A côté des stars du genre, de nouveaux noms surgissent sans cesse au rayon polars, dénichés aux quatre coins du monde. Romanciers polyvalents, journalistes ou avocats, policiers ou magistrats, ils tentent d’intégrer cette famille gourmande de voix neuves et d’atmosphères singulières. Passée au tamis des libraires, des critiques et du bouche-à-oreille, une poignée d’entre eux surnage.
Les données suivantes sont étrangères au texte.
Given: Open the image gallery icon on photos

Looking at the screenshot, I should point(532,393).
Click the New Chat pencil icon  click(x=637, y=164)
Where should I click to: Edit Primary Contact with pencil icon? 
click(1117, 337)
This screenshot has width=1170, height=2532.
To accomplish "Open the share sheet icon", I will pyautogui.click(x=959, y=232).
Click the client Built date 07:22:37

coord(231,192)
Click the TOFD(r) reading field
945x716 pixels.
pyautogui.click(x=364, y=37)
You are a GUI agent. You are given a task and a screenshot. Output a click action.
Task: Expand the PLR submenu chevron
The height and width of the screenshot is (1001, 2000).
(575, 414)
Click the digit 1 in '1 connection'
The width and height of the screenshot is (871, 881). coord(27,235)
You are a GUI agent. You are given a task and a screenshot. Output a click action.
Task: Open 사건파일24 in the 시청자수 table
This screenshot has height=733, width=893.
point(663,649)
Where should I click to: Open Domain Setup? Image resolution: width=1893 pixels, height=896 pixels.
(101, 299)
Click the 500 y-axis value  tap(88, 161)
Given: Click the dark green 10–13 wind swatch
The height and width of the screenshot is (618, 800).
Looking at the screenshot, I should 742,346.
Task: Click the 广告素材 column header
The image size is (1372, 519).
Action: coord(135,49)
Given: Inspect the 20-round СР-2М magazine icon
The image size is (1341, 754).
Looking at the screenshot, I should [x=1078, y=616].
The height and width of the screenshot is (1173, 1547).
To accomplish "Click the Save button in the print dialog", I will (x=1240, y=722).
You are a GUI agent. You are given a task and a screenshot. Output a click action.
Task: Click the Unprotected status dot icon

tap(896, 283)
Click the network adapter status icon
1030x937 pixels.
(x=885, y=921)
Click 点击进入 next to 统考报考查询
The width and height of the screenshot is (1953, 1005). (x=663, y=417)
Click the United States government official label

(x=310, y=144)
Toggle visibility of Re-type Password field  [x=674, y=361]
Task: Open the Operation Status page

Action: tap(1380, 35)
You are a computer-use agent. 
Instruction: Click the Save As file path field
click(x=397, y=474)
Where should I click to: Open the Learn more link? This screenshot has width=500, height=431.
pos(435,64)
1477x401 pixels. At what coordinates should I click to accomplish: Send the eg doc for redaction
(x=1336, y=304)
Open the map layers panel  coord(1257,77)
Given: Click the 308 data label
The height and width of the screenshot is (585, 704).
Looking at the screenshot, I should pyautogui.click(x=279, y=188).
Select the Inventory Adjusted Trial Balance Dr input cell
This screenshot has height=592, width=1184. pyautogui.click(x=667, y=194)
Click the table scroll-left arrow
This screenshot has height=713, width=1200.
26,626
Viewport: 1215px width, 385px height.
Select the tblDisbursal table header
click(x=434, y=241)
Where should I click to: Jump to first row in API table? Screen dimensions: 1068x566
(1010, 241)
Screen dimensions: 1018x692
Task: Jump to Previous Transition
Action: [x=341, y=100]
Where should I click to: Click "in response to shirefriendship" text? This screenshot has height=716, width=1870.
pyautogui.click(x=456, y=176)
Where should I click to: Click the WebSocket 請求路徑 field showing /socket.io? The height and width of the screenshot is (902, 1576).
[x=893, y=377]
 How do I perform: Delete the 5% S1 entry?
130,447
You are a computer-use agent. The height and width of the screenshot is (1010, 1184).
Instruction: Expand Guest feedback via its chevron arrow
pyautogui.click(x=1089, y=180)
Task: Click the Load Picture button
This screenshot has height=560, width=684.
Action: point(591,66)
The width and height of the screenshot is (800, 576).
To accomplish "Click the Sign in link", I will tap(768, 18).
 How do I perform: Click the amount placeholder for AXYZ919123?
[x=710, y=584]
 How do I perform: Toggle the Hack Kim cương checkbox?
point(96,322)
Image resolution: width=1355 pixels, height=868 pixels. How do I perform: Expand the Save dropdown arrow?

Warren Ellis est un de ces auteurs surgis d’ailleurs. Britannique, 45 ans, scénariste pour Marvel Comics, auteur de la BD « Red » portée à l’écran avec Bruce Willis et Helen Mirren dans les premiers rôles, il déboule d’un univers où le verbe ne vit pas sans l’image et où l’action et le muscle priment. Ses ange-gardiens y croient. Aux Etats-Unis, Fox va adapter son livre en série télé. En France, son éditeur le fait venir au festival Quais du Polar de Lyon. Avec sa barbe en pointe et son look uniformément noir, voici un bon client pour assurer le show. Mais son roman ?
A son crédit, « Gun machine » démarre très fort. Une patrouille est envoyée en urgence maîtriser un forcené. Le flic new yorkais John Tallow voit celui-çi brûler la cervelle de son équipier. En l’abattant à son tour, il fait un gros trou dans un mur et met au jour un appartement tapissé d’armes. Après analyse, chacune se révèle avoir servi à un crime non résolu. Ce que Tallow ignore – mais pas le lecteur – c’est qu’il croise très vite le tueur lancé à sa poursuite. Une sorte de vagabond qui se prend pour un Peau-Rouge en chasse et voit la ville comme avant les premiers colons.
L’argument sort de l’ordinaire. Warren Ellis s’amuse ainsi à décortiquer New York jusqu’à ses fondations indiennes. Et comme cet homme-là a le visuel dans le sang, il enchaîne les images fortes. Il a aussi le sens du casting, lançant sur les traces du « chasseur » un trio d’enquêteurs des plus iconoclastes. Lâché par ses collègues, Tallow hérite de deux jeunes techniciens de la police scientifique, rebelles mais surdoués. Leur choc de culture fait souvent sourire. Ce qui fonctionne moins bien, au fil du livre, c’est un traitement inégal des personnages secondaires, des clichés sur la corruption et l’affairisme, des libertés prises avec la clarté du récit, en particulier sa fin vite expédiée. Le positif l’emporte quand même. Warren Ellis a défriché un terrain vierge. Il lui reste juste à le bonifier.